Work item:
Retype the records below from their first line through the line containing "You are a computer-use agent. 1456x819", and include nothing else.
★ ★ ★ ★ ★ ★ ★
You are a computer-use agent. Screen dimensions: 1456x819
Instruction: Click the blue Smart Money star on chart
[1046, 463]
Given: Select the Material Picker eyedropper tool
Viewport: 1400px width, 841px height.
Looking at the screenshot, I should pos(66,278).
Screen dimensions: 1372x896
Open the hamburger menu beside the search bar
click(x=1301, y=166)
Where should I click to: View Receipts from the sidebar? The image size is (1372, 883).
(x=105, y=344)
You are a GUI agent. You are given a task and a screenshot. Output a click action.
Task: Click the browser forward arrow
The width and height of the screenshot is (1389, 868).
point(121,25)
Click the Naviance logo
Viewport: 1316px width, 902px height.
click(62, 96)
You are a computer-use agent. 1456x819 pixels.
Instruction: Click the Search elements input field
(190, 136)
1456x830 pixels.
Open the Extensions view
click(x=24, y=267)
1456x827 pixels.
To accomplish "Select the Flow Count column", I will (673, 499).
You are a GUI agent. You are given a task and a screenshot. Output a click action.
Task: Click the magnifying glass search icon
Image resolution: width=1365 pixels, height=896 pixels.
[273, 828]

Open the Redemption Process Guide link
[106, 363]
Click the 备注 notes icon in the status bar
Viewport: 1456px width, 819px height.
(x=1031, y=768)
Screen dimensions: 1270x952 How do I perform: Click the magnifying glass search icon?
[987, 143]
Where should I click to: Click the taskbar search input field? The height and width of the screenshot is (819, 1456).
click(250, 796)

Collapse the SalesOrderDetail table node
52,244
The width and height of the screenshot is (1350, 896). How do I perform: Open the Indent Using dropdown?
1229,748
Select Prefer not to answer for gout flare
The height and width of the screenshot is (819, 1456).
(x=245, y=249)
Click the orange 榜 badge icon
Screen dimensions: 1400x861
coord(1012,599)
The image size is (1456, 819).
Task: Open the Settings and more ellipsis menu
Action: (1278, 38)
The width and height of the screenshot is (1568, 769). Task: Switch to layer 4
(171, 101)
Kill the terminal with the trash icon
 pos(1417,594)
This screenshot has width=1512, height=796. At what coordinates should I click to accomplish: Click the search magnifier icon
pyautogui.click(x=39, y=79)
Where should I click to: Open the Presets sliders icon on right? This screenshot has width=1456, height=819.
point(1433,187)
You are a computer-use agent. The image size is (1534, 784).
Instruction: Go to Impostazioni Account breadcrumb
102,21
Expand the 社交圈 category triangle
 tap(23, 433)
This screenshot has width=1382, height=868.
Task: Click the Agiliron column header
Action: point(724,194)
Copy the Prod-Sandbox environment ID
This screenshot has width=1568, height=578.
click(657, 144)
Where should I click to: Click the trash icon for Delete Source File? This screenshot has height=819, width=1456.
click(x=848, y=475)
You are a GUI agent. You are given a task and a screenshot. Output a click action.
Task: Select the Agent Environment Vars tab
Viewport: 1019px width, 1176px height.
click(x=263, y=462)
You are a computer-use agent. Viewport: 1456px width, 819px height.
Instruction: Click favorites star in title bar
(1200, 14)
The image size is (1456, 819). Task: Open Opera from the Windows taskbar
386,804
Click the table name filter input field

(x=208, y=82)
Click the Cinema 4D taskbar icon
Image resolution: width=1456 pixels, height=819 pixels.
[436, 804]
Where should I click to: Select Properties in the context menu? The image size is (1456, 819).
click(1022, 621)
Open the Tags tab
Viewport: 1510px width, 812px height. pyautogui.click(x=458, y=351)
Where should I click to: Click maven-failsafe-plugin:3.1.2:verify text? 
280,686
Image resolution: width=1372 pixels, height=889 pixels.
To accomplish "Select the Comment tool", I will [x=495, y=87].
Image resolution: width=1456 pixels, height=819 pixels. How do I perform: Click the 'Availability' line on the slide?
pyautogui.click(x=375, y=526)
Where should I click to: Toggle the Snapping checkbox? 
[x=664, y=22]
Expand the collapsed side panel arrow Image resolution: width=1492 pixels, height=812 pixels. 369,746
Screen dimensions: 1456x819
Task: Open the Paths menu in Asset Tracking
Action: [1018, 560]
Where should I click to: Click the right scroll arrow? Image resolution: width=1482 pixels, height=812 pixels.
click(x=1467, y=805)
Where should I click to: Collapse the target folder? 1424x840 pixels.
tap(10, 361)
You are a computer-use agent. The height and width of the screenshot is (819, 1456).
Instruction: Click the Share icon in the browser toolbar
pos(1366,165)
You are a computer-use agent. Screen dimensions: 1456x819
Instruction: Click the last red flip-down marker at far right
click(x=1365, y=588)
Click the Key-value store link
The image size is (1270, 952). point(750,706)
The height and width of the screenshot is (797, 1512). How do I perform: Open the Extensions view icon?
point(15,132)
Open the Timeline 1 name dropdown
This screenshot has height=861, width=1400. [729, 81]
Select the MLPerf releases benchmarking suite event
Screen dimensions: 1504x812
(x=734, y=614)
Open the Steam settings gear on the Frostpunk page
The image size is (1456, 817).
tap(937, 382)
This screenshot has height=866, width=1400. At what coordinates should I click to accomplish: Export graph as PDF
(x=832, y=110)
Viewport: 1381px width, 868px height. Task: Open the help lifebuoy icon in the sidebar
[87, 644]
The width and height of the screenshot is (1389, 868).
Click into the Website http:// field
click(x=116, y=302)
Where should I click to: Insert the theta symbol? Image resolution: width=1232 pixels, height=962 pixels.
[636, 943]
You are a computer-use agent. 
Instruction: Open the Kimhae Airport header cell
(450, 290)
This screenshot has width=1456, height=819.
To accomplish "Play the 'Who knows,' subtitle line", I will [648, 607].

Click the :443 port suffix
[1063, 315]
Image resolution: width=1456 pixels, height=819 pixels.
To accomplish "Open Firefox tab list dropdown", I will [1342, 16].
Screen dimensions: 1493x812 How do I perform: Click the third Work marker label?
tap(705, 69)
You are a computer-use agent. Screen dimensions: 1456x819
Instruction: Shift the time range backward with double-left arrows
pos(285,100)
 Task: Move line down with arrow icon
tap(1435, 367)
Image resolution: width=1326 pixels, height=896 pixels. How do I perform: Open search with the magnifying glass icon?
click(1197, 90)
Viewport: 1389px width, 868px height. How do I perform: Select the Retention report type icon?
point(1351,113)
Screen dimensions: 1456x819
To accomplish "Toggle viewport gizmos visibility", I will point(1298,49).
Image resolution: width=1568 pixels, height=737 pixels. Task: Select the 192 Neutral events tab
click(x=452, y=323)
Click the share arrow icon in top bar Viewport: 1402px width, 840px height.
★ ★ ★ ★ ★ ★ ★
Output for this task:
You are a computer-use agent. Screen dimensions: 1456x819
Instruction: Click the blue Smart Money star on chart
[1046, 463]
Given: Select the Material Picker eyedropper tool
Viewport: 1400px width, 841px height.
Looking at the screenshot, I should pos(66,278).
Screen dimensions: 1372x896
Open the hamburger menu beside the search bar
click(x=1301, y=166)
Where should I click to: View Receipts from the sidebar? The image size is (1372, 883).
(x=105, y=344)
You are a GUI agent. You are given a task and a screenshot. Output a click action.
Task: Click the browser forward arrow
The width and height of the screenshot is (1389, 868).
point(121,25)
Click the Naviance logo
Viewport: 1316px width, 902px height.
click(62, 96)
You are a computer-use agent. 1456x819 pixels.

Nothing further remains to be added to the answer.